Do not be surprised when you come visit at home when we have a bottle of hand sanitizer and remind you to use it every visit.  Do not be surprised when we avoid functions because someone who will be attending is sick.  Our baby is fragile and all of our specialists have guided us on staying healthy.  Hospitalisation is extremely common for prems once discharged, especially in winter when winter colds and viruses, including the Flu and RSV.  We may not avoid an illness or needing to be hospitalised, but we will certainly do everything in our power to avoid it.  Who wouldn't do the same?  Our child does NOT need to build his/her immune system by being exposed to people who are sick.  We are NOT being over protective.  We WILL take our medical team's advice every time over anyone’s “theory” on our child’s health.  Every.  Single.  Time.  

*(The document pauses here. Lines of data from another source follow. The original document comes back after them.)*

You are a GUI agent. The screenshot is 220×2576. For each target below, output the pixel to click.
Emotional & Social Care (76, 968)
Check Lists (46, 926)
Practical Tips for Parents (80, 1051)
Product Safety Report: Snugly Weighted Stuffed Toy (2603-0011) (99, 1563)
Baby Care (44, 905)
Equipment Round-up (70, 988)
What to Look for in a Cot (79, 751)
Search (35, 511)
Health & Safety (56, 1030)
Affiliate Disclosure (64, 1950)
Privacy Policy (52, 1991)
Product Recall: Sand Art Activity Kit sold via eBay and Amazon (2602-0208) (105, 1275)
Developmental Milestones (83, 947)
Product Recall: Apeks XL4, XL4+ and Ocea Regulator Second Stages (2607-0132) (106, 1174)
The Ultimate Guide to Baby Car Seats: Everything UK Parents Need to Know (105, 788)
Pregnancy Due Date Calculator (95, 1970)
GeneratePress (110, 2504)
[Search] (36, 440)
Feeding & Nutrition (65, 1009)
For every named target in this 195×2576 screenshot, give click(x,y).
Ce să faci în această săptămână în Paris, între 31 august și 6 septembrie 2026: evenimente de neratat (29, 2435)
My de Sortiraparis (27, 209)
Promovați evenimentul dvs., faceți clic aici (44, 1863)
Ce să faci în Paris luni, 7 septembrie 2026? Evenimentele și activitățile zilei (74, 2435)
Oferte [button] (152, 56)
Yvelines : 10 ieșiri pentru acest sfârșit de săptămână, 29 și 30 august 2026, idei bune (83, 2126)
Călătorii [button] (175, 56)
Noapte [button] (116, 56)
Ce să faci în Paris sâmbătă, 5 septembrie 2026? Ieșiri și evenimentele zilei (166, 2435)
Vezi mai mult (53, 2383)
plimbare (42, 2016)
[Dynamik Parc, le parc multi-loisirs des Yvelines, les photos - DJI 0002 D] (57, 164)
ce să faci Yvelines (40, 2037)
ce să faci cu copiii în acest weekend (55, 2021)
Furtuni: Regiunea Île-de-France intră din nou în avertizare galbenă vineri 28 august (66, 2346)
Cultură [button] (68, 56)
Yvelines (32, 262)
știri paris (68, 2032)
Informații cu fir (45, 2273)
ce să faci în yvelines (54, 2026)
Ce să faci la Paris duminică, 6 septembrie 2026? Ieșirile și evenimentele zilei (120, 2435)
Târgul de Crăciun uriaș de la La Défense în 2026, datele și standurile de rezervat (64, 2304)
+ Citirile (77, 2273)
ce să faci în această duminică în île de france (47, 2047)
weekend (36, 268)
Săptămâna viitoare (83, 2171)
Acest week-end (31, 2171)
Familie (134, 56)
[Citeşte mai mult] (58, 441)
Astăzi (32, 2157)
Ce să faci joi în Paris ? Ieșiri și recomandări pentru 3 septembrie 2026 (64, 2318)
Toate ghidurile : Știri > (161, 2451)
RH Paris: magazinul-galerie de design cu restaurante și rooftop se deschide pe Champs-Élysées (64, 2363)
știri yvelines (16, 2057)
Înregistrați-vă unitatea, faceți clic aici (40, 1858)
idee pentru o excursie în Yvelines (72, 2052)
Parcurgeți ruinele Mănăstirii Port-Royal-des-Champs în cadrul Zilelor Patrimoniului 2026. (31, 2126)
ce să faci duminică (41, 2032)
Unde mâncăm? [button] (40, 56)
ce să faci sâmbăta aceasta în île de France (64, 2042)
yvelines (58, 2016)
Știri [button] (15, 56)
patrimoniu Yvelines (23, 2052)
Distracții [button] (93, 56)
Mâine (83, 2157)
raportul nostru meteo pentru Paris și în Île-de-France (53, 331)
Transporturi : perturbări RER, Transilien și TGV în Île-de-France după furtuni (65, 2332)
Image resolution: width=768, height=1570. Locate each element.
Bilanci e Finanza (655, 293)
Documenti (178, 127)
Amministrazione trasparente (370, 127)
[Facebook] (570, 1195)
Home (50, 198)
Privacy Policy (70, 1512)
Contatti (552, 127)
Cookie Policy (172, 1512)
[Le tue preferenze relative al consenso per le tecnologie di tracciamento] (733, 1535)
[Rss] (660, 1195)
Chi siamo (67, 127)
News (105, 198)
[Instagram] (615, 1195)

18.   We left the NICU, but the NICU did not leave us.
It’s not a chapter of our life we will just forget.  We may wish we could, but it’s there.  There will be random occasions that bring emotions back.  Perhaps the sound of monitors on a TV show.  Perhaps it’s seeing a pregnant woman who is very far along.  We have no clue what the triggers will be.   We would not wish the NICU experience on a single person, yet for the most part, we wouldn’t change much.  We came out stronger than we went in.  We came out more knowledgeable than when we went in.  We came out more appreciative than when we went in.  And for many of us, we were lucky enough to walk out with a true, living, breathing miracle in our arms.  Often that little miracle has taught us more about life in their short time on this earth than we have learned our entire lives.